Friday, January 29, 2016

Anaheim Ducks' Clayton Stoner hit with hunting ban for killing grizzly bear

Anaheim Ducks defenseman Clayton Stoner has been banned from hunting for three years and fined $10,000 for killing a grizzly bear on British Columbia’s central coast nearly three years ago.


Stoner acknowledged through his lawyer Wednesday that he had breached the provincial Wildlife Act during the hunt in May 2013. Lawyer Marvin Stern said his client mistakenly believed he was qualified to participate as a resident.

The hockey star wasn’t in the Abbotsford courtroom, but Stern pleaded guilty on Stoner's behalf to hunting without a license. Provincial court Judge Brent Hoy accepted that Stoner thought he was qualified as a resident, but the law had still been breached.

“If one hunts, then one must do so responsibility,” he said.

Stoner, who was with the Minnesota Wild at the time, had been widely criticized by animal rights groups after pictures of the NHL player holding the severed head and paws of the bear were made public.


But the bigger issue to many wildlife and nature advocates was hunting in general.

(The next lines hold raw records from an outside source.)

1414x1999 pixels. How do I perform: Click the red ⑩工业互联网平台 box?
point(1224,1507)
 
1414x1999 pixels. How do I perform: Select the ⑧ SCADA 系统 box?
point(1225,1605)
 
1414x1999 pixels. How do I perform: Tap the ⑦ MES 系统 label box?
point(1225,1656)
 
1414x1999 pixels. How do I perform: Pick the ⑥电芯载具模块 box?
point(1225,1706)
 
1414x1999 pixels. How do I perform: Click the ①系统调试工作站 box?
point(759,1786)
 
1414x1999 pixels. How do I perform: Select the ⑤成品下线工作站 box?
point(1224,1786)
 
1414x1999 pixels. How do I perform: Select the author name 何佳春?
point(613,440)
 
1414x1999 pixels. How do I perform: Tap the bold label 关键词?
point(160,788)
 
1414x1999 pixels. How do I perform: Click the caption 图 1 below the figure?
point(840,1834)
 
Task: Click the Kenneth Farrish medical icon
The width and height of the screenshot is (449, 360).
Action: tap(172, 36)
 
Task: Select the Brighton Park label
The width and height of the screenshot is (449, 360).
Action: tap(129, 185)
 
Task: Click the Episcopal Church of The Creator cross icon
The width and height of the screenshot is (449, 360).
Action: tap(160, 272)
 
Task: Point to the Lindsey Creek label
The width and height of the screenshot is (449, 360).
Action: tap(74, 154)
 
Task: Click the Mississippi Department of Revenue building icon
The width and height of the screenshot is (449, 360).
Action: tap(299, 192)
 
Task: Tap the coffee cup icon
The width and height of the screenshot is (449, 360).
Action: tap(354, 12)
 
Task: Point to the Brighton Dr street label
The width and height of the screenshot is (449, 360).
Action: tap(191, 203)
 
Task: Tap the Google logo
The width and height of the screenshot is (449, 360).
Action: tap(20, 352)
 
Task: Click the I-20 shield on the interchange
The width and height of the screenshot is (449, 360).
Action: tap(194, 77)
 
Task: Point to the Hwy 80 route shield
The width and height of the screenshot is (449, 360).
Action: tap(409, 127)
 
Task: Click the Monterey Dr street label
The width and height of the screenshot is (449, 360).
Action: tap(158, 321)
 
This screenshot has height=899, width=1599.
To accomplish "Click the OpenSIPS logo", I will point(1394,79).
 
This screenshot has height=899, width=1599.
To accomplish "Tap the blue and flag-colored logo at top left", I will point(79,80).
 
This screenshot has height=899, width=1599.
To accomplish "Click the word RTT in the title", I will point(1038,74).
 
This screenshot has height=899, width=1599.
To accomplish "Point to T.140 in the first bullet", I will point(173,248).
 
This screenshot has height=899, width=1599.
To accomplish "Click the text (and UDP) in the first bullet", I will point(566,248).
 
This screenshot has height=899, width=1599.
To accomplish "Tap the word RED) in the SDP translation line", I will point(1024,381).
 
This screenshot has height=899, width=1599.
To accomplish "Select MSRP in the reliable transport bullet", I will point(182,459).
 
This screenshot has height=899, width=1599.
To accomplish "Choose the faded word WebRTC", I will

The incident had reignited passions over the hunting issue that has long divided British Columbia. The provincial government hands out 300 licenses each year and hunting generates more than $300-million in annual revenue for the state.

The government did drop four other charges against Stoner, including knowingly making a false statement to obtain a hunting license, hunting out of season and unlawfully possessing dead wildlife.

Stoner, who’s originally from Port McNeill on Vancouver Island, owns a home in Langford, B.C. To obtain a commercial trophy license, a hunter must reside in B.C. for at least half of each of six months in the previous year.

“For an NHL player ... they’re going to be out of the province for at least seven months,” Cryder told the court. “He hasn’t, in fact, qualified as a resident.”